Other scientists associate the replacement of saturated fatty acids with monounsaturated fatty acids with increased physical activity and higher resting energy expenditure. 6. This study also demonstrated that higher consumption of monounsaturated fats and lower consumption of polyunsaturated fats in the diet have a positive impact on mood (reduced anger and irritability).
With study results from 2011, it was shown that a diet rich in monounsaturated fatty acids (> 12% of daily energy intake) led to a significant reduction in systolic and diastolic blood pressure in overweight/obese patients. 7.
Fatty acids are also involved in joint lubrication.
High intake of monounsaturated fatty acids increases the risk of breast cancer
According to a more recent study from 2014, women with higher intake levels of monounsaturated fatty acids (25.2 to 46.4 g per day) statistically had a higher risk of breast cancer compared to those with a lower dietary proportion of saturated fats (14.2 to 20.2 g per day) 8.
Dietary recommendations
There are no specific recommendations for precise intake of monounsaturated fatty acids. Many health organizations refrain from providing a recommended amount. Internationally, the Food and Agriculture Organization of the United Nations (FAO) estimates that about 15 to 20% of daily energy requirements should come from monounsaturated fatty acids (see Table 1 ⇒ 9).

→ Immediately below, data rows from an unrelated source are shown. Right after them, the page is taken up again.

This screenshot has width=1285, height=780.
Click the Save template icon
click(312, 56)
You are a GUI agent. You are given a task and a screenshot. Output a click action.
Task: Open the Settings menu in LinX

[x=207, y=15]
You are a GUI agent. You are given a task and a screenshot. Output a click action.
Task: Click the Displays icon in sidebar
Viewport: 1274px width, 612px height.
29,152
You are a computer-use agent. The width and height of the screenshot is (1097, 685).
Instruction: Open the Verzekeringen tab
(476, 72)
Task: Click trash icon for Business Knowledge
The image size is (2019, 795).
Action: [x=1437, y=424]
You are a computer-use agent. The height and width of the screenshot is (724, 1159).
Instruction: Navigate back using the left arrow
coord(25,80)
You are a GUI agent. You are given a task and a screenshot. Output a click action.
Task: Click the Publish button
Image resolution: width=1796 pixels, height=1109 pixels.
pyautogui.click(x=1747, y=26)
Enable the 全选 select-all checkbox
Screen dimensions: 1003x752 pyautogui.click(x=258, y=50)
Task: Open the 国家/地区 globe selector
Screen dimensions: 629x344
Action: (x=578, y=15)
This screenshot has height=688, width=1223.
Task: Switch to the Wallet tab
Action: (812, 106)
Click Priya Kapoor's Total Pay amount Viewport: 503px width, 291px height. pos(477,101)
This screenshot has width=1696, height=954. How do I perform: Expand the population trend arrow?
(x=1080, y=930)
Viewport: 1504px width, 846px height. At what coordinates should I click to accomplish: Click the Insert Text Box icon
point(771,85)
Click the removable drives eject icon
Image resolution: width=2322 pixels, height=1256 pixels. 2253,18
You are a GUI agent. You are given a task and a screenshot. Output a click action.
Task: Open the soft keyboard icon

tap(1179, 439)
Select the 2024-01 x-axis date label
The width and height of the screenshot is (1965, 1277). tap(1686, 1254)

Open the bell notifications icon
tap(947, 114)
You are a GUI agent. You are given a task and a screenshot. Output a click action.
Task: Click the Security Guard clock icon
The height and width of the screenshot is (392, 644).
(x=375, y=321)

Some European health organizations recommend a range of 12 to 20% 10.
The following values result from these recommendations for the daily intake of monounsaturated fatty acids:
Caloric Needs | Upper Limit of Monounsaturated Fatty Acids Intake - at 12% of daily energy requirement | Upper Limit of Monounsaturated Fatty Acids Intake - at 20% of daily energy requirement |
---|---|---|
2,000 kcal | 25.8 g | 43 g |
2,200 kcal | 28.4 g | 47.3 g |
2,400 kcal | 31 g | 51.6 g |
2,600 kcal | 33.5 g | 55.9 g |
2,800 kcal | 36.1 g | 60.2 g |
3,000 kcal | 38.7 g | 64.5 g |
Occurrence
High amounts of monounsaturated fatty acids can be found in thistle oil (75.2 g per 100 g), olive oil (73 g), rapeseed oil (63.3 g), sunflower oil (46.2 g), and sesame oil (39.7 g). Macadamias (58.9 g), hazelnuts (45.7 g), pecans (40.8 g), almonds (31.6 g), cashews (23.8 g), peanuts (24.4 g), as well as avocados (9.8 g) are also extremely rich in monounsaturated fatty acids.
For a list of other foods containing monounsaturated fatty acids, click here.
In comparison to other dietary forms, vegans generally have lower intake levels of monounsaturated fatty acids 11.